(Extracted records)
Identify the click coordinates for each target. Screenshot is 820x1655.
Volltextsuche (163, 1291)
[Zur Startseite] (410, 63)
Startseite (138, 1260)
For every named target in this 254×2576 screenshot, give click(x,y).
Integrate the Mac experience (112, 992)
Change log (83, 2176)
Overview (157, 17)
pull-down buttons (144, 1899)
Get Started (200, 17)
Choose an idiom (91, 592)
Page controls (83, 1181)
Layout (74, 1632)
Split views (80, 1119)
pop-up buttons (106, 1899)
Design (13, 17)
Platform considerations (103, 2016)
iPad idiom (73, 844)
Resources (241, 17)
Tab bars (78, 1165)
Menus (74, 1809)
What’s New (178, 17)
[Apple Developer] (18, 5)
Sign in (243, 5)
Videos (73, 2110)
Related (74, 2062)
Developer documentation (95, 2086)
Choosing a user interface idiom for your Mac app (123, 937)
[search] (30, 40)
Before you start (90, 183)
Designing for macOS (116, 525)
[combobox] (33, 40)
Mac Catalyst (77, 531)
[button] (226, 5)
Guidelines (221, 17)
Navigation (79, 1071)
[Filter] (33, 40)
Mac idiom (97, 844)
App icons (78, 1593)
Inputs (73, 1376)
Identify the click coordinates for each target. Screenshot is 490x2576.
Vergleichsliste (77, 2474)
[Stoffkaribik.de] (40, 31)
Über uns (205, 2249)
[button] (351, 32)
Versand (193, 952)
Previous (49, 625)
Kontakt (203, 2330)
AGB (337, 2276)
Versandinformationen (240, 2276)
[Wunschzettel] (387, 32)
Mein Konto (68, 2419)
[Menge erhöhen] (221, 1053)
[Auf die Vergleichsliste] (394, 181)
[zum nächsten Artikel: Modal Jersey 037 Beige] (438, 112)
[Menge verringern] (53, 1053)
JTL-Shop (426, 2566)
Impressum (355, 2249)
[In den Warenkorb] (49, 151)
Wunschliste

• _Task description_
Search the records for the string "coordinates" and report each line that has it.

• _Solution_
Identify the click coordinates for each target. Screenshot is 820x1655.
Identify the click coordinates for each target. Screenshot is 490x2576.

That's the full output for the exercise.